### [The exercise]
Copy out the listing below word for word, from the line that contains "The height and width of the screenshot is (1236, 1565)." through the line that contains "Tap the dB unit", including both of those lines.
----- Exercise material
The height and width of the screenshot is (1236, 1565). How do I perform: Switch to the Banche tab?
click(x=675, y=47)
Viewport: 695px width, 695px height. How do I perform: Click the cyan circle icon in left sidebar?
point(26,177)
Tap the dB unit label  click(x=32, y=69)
----------
----- Exercise material
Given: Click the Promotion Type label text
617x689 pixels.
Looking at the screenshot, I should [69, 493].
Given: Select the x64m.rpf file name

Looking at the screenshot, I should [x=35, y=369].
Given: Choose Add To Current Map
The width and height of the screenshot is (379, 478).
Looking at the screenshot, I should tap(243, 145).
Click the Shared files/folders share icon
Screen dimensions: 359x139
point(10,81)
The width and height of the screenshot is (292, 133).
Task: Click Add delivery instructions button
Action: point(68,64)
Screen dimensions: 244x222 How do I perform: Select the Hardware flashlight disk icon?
----------
----- Exercise material
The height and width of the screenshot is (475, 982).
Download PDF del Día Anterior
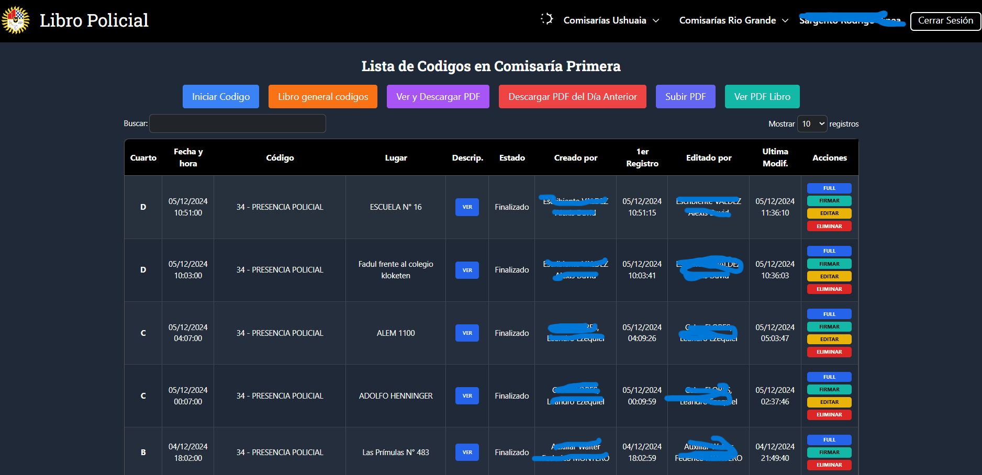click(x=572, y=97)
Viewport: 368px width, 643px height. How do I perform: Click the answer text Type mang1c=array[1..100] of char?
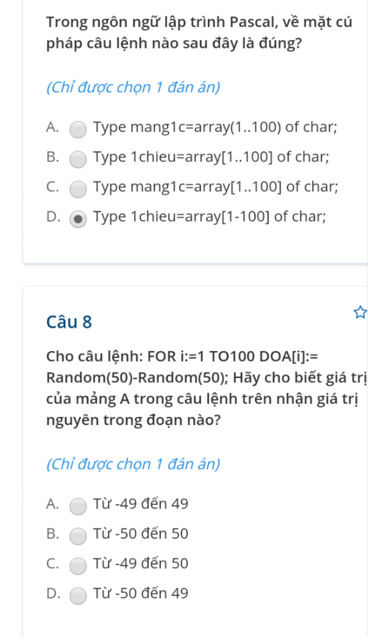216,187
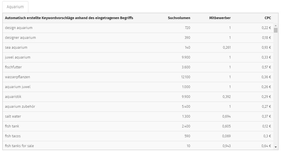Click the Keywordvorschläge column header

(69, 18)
----------
### [Task answer]
The height and width of the screenshot is (1236, 1565). How do I perform: Switch to the Banche tab?
click(x=675, y=47)
Viewport: 695px width, 695px height. How do I perform: Click the cyan circle icon in left sidebar?
point(26,177)
Tap the dB unit label  click(x=32, y=69)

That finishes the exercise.